Below are entries. Copy exactly the lines running from the line that holds "Click the patent agency 北京英创嘉友知识产权代理事务所" to the line that holds "496x476 pixels.", with both ends included.

Segment Start: Data to process

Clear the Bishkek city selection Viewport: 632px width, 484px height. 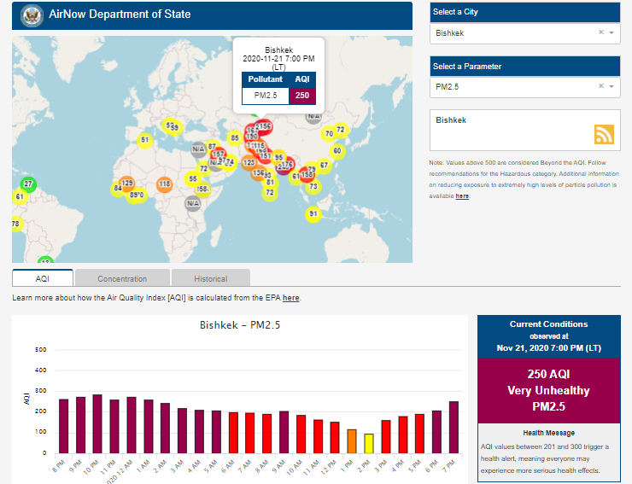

Segment End: Data to process
Segment Start: Data to process

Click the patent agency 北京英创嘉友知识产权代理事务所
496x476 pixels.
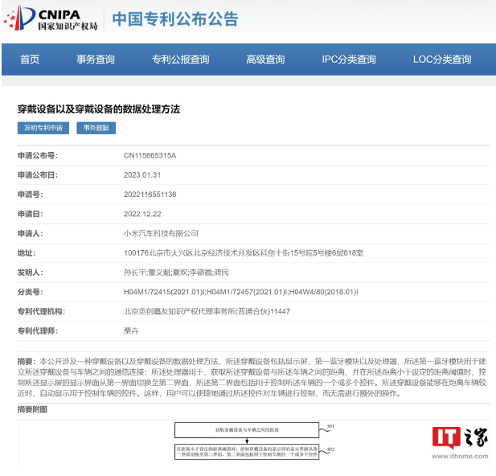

Segment End: Data to process
Segment Start: Data to process

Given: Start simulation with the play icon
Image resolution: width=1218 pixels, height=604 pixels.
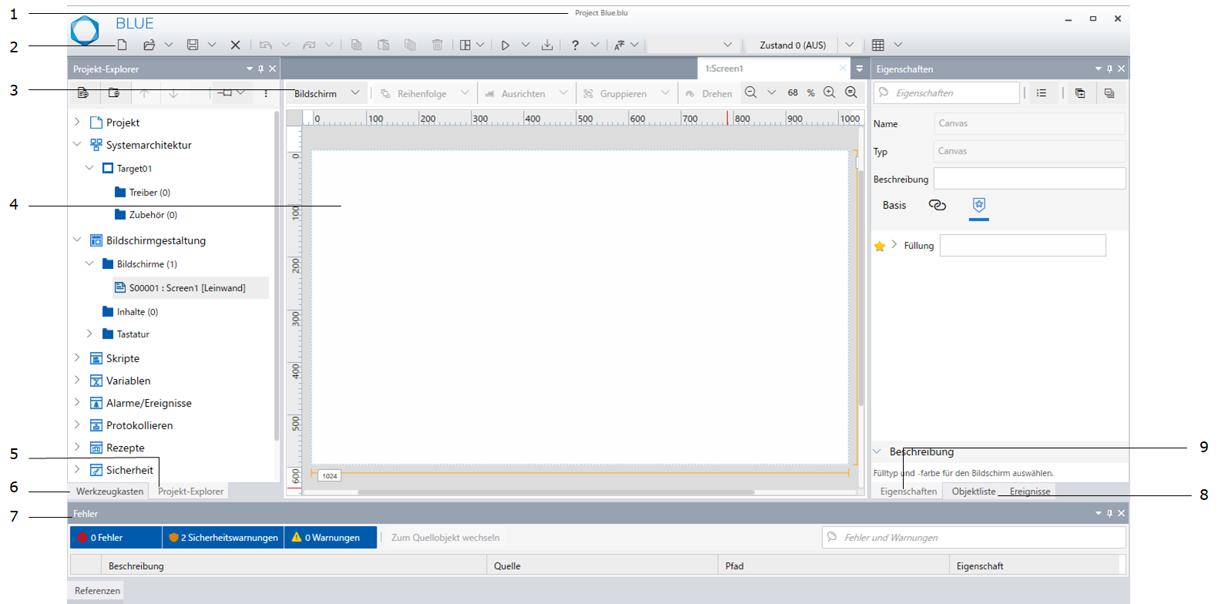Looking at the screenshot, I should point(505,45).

Segment End: Data to process

- **Solution for this problem**
Click the patent agency 北京英创嘉友知识产权代理事务所
496x476 pixels.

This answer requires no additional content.